DaveKirkland commented 5 years ago

In that regard, note that the functions multipleModelUpdate and multipleModelPred in the Tracker Component Library handle the case where different states have different dimensionalities. The technique for the IMM is discussed in: %[2] T. Yuan, Y. Bar-Shalom, P. Willett, E. Mozeson, S. Pollak, and D. %    Hardiman, "A multiple IMM estimation approach with unbiased mixing for %    thrusting projectiles," IEEE Transactions on Aerospace and Electronic %    Systems, no. 4, pp. 3250-3267, Oct. 2012. I also generalized it to the GPB2, which is implemented in the same file. The main thing is that you don’t just mix in zero (i.e. to extend lower dimensional models), because you will bias stuff.

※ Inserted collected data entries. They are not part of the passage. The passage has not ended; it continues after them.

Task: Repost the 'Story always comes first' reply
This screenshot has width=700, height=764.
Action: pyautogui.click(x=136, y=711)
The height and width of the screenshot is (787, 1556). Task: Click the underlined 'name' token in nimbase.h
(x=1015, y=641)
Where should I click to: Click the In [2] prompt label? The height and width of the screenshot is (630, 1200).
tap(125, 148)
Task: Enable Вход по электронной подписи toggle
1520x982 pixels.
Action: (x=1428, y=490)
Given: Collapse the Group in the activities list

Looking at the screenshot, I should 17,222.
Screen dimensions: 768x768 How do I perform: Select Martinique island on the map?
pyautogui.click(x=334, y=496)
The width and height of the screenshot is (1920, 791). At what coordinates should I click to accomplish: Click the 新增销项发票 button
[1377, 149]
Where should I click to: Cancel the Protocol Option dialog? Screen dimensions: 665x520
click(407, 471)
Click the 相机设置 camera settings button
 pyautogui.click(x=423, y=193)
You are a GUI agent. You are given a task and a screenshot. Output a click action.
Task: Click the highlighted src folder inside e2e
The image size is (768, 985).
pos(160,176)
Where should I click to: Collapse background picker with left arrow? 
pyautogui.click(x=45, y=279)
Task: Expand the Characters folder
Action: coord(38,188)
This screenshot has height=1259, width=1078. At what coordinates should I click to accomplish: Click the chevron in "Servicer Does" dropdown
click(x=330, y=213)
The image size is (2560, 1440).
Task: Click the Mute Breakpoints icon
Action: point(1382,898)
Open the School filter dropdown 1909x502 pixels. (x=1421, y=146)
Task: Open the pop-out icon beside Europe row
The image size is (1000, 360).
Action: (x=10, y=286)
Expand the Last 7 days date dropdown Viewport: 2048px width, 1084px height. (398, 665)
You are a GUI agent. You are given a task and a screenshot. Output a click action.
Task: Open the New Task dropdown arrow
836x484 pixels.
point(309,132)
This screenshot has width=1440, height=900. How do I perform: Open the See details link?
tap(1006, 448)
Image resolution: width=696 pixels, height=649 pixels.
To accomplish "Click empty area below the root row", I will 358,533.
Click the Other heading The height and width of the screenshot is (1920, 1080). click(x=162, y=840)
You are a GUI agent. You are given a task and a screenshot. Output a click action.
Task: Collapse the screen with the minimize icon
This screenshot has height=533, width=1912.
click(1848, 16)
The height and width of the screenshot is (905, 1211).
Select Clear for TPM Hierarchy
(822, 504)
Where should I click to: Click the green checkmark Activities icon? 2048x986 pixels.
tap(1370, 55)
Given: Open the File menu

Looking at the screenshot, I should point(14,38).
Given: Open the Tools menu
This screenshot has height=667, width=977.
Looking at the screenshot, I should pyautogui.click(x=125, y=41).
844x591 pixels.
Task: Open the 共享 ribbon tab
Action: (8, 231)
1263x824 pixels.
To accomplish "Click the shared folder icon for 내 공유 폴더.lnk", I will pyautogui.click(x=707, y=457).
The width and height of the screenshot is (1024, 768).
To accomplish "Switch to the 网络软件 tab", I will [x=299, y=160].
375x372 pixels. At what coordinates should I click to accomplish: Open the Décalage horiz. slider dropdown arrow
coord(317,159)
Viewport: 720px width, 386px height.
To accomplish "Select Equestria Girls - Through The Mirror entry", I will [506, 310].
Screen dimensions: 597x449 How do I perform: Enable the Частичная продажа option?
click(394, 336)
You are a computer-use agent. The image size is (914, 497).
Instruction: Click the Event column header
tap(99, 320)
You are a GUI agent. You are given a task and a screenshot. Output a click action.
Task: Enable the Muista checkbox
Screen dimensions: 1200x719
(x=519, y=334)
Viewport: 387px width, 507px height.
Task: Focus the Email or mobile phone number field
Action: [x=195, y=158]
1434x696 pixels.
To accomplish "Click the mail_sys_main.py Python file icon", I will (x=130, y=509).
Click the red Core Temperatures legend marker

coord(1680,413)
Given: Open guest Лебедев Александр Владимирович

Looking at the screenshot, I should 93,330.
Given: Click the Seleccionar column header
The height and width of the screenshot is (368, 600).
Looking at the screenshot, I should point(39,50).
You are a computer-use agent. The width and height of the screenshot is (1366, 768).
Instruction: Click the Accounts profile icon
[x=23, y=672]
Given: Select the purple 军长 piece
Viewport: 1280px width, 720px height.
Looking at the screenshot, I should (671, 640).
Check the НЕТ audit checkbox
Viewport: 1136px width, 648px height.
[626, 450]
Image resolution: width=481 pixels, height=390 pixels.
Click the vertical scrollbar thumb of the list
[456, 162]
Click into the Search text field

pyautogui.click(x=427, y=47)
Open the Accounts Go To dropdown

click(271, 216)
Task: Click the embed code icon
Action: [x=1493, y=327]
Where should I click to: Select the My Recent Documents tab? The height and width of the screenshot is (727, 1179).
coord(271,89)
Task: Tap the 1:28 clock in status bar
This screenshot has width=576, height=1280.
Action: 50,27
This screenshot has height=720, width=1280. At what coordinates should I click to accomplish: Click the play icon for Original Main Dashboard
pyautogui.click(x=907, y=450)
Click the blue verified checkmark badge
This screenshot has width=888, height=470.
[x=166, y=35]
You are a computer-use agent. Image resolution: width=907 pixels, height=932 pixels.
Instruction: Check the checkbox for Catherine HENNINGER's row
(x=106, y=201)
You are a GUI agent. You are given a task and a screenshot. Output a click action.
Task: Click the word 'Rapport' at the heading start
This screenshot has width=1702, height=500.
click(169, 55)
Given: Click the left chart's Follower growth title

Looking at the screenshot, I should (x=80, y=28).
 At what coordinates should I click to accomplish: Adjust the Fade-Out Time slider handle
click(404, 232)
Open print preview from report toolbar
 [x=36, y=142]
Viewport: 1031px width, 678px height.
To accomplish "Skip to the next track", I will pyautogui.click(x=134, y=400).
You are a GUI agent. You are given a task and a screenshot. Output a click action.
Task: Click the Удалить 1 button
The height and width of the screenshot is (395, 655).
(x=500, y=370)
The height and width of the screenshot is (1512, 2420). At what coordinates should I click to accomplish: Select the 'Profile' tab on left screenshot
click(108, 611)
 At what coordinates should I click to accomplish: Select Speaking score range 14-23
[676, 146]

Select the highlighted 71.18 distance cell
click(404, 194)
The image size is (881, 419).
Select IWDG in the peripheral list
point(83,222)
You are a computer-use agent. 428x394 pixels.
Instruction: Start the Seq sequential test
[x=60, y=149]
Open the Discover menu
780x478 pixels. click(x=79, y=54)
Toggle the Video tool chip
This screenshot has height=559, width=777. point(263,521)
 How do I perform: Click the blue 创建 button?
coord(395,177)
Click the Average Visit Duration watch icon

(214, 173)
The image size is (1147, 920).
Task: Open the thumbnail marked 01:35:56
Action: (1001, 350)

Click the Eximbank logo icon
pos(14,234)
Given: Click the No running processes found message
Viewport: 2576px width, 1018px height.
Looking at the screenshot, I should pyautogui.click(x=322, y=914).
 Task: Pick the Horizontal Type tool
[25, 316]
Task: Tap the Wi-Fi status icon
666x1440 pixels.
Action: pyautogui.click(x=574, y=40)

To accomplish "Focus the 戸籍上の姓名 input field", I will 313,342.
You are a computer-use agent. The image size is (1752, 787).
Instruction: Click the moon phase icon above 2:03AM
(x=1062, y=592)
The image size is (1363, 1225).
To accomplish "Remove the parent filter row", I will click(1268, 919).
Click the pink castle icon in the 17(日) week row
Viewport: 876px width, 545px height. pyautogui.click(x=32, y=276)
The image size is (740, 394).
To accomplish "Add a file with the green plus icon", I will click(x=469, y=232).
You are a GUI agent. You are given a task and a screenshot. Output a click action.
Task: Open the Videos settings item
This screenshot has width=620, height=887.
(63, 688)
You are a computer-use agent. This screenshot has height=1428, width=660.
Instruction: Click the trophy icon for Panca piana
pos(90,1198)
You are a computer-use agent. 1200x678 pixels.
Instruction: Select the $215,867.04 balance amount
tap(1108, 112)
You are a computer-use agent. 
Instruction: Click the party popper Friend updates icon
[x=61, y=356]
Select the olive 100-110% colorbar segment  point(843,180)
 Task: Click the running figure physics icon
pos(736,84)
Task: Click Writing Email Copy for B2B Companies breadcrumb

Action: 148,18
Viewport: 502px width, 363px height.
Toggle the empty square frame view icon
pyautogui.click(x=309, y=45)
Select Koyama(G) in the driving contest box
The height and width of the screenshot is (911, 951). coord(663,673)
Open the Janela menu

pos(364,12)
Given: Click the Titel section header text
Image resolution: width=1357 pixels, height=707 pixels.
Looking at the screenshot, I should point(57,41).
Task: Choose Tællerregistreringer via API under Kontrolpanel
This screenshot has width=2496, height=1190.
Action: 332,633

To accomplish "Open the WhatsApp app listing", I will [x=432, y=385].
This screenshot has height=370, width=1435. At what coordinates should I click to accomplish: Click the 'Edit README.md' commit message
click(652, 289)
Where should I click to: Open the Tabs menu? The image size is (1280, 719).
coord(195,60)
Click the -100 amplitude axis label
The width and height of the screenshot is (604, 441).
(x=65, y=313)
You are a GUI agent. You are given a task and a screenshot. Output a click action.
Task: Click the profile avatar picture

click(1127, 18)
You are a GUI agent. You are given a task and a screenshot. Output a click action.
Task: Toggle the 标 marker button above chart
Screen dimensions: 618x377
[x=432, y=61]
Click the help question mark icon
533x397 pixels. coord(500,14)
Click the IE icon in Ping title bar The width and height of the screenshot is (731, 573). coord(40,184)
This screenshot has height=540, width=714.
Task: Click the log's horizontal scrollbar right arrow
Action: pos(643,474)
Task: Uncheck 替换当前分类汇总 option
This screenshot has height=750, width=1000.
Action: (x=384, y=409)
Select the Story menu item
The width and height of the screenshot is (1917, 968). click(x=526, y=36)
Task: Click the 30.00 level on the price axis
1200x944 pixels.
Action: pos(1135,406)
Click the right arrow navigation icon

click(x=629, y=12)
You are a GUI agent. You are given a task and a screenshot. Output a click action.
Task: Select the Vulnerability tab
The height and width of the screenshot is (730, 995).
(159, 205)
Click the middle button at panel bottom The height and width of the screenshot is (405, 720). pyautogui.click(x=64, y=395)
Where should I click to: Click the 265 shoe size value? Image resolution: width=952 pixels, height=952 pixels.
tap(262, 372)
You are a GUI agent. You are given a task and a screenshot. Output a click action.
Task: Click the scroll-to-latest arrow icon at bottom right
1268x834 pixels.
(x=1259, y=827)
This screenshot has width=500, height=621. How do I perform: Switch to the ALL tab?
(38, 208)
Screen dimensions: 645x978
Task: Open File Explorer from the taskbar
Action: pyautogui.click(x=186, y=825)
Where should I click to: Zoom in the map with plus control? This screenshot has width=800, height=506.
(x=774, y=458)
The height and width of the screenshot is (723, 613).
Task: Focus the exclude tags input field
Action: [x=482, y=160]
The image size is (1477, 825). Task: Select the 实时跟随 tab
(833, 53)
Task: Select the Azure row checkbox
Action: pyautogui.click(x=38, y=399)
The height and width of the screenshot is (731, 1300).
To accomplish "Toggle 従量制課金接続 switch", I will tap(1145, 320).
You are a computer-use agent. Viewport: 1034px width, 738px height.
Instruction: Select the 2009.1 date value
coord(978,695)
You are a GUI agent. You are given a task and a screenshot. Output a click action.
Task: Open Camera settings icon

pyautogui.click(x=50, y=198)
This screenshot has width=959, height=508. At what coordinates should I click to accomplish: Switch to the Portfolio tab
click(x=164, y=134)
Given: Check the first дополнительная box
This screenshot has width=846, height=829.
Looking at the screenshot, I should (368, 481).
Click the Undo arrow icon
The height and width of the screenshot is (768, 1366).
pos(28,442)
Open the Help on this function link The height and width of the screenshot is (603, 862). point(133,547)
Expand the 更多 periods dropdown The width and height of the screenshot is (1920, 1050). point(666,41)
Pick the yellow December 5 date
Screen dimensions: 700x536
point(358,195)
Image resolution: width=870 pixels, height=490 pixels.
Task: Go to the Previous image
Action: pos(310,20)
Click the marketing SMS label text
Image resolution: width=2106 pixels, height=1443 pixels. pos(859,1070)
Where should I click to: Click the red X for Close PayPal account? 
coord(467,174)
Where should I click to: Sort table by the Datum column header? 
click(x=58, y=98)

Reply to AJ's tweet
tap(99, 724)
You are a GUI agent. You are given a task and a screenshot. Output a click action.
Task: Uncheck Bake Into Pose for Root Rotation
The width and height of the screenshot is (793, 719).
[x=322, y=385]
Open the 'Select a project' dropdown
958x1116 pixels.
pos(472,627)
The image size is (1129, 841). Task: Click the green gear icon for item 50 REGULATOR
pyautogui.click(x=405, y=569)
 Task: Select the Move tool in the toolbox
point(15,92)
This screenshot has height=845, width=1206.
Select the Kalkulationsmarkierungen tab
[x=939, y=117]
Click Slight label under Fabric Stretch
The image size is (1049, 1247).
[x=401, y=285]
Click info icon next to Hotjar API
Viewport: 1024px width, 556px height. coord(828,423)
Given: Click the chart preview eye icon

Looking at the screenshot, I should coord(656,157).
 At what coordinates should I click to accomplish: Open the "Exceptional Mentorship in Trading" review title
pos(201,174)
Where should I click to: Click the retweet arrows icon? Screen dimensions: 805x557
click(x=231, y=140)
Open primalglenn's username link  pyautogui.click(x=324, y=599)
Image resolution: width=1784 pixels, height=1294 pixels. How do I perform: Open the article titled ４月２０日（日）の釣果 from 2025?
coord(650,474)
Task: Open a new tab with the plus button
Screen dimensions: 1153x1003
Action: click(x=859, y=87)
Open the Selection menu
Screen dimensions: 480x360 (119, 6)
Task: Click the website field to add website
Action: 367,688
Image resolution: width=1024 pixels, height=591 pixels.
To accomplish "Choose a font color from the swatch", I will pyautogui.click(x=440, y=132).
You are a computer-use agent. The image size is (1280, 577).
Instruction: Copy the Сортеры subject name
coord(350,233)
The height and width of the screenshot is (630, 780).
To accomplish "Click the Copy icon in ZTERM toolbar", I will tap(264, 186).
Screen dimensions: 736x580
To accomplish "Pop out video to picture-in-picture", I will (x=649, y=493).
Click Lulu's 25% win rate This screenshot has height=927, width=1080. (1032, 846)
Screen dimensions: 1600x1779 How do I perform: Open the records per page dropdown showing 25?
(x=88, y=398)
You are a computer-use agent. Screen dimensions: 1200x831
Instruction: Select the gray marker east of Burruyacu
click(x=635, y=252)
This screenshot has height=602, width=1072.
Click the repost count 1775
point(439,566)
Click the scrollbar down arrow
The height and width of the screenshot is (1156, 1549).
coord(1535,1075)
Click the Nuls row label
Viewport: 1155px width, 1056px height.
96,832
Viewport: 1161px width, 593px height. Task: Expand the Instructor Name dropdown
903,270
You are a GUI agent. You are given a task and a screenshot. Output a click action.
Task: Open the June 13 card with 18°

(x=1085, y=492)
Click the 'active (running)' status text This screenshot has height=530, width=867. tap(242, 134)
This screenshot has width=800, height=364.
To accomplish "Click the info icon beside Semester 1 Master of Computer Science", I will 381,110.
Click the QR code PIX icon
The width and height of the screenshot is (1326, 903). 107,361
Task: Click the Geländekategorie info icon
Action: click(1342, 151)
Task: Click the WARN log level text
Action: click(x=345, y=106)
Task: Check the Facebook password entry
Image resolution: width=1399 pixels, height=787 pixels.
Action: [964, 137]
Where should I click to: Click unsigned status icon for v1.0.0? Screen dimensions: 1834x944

Hi David, Thanks to the pointer to the article. At this point I don't need the specifics of how handle to conversion. I'm trying to make sure StoneSoup has the infrastructure that allows the user to implement their own. I think we could implement some default methods (like the ones in the paper) that would show users how to implement their own versions should they need them.

If the methods have additional requirements e..g. access to different model parameters, then we need to ensure the infrastructure is able to handle that. So we need to understand what additional parameters are involved in the the model switching, beyond the states and covariances.